Tuning of passivity-based controllers for mechanical systems

TL;DR

This paper presents methods for tuning passivity-based controllers in nonlinear mechanical systems, focusing on stability, overshoot reduction, and gyroscopic parameter tuning, supported by experimental validation.

Contribution

It introduces new tuning rules for stability, overshoot, rise time, and gyroscopic parameters in passivity-based controllers for mechanical systems.

Findings

Effective tuning rules for exponential stability and input-to-state stability.

Guidelines for overshoot removal and rise time control.

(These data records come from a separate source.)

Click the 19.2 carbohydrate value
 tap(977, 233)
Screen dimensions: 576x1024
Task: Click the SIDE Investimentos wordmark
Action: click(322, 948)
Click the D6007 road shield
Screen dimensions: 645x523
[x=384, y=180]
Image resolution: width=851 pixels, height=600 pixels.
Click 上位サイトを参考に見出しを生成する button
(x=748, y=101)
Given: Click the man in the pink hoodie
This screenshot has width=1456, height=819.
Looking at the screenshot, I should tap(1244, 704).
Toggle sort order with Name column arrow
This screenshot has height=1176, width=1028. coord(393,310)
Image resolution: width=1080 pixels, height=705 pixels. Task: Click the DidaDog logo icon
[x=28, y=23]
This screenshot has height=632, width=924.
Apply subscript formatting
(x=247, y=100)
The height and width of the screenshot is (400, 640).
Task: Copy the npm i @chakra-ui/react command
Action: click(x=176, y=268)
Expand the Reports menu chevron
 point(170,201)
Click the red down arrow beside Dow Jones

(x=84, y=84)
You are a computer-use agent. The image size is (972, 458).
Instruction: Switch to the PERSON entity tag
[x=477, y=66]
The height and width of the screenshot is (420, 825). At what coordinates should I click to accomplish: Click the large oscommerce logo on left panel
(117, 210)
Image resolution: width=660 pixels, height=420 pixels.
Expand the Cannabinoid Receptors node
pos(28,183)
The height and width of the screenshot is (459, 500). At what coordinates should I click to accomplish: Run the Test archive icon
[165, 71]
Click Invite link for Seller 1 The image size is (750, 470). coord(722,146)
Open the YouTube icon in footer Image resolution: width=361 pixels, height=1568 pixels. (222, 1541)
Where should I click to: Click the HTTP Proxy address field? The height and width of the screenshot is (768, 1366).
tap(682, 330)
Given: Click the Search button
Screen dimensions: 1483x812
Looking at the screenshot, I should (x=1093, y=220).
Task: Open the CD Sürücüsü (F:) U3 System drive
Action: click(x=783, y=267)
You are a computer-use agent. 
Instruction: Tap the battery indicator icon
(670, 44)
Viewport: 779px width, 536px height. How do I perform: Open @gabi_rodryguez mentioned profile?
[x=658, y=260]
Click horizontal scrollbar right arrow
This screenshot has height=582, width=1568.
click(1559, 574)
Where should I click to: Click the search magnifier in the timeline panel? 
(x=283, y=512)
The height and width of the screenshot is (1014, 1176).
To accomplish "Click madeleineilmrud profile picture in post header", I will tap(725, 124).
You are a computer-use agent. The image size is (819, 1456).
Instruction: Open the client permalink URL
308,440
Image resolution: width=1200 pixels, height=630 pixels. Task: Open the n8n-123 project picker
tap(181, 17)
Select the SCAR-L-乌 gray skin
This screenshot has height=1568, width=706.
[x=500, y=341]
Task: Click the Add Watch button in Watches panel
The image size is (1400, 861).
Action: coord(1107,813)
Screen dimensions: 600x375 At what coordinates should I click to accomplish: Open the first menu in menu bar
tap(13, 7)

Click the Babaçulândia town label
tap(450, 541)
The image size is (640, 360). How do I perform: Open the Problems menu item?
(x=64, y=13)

Experimental validation on underactuated and fully-actuated systems.

Abstract

This manuscript describes several approaches to tune the parameters of a class of passivity-based controllers for standard nonlinear mechanical systems. In particular, we are interested in controllers that preserve the mechanical system structure in closed-loop. To this end, first, we provide tuning rules for stabilization, i.e., the rate of convergence (exponential stability) and stability margin (input-to-state stability). Then, we provide guidelines to remove the overshoot while prescribing the rise time. Additionally, we propose a methodology to tune the gyroscopic-related parameters. We also provide remarks on the damping phenomena to facilitate the practical implementation of our approaches. We conclude this paper with experimental results obtained from applying our tuning rules to an underactuated and a fully-actuated mechanical configuration.